» **Material**
****************************************

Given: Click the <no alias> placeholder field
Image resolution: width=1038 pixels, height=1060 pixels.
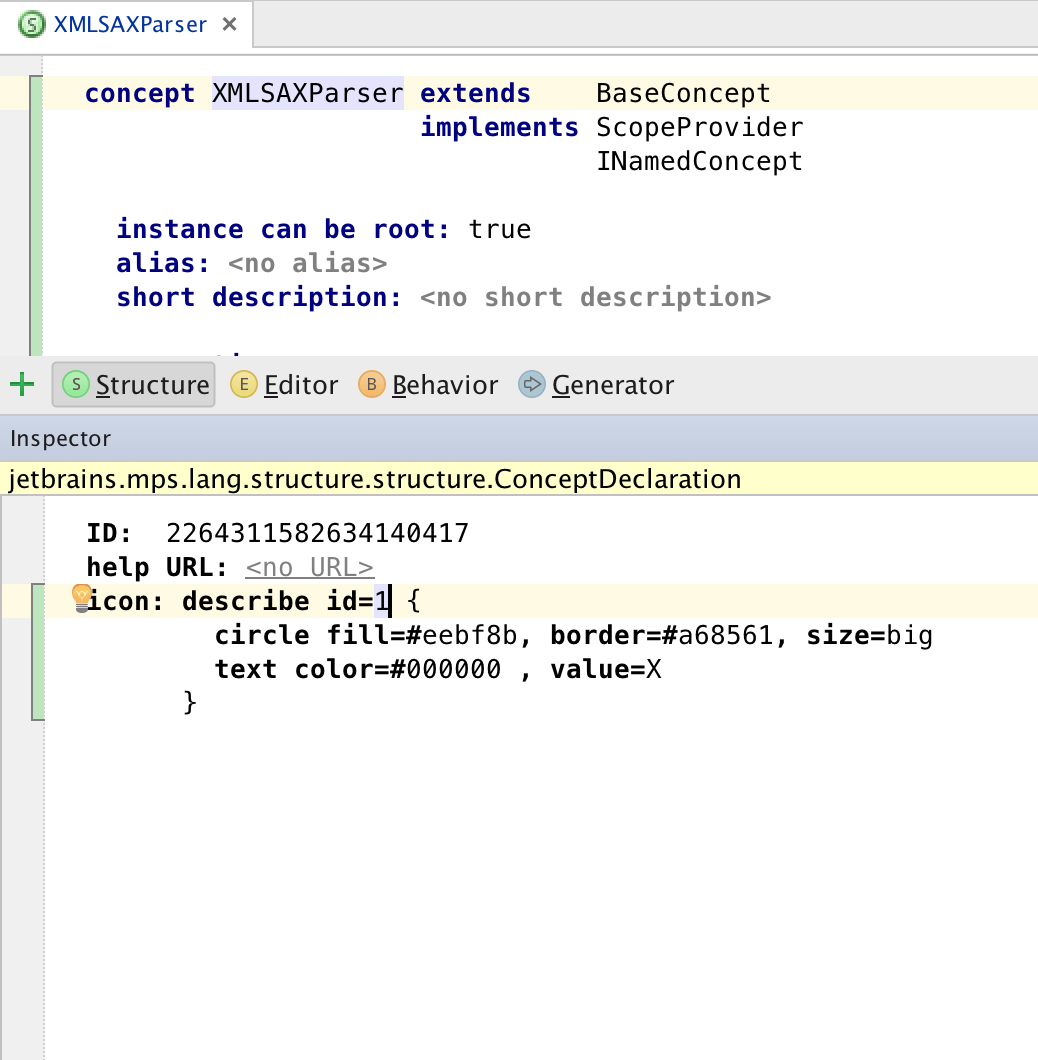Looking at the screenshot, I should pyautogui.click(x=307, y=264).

****************************************

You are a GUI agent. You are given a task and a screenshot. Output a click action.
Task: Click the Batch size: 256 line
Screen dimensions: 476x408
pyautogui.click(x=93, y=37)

****************************************

» **Work to do**
Format the lines between the one holding "You are a GUI" and the one holding "pyautogui.click(x=93, y=37)", inclusive, as a Markdown table with the columns Row and Line, skipping any blank lines.

» **Correct output**
| Row | Line |
|---|---|
| 1 | You are a GUI agent. You are given a task and a screenshot. Output a click action. |
| 2 | Task: Click the Batch size: 256 line |
| 3 | Screen dimensions: 476x408 |
| 4 | pyautogui.click(x=93, y=37) |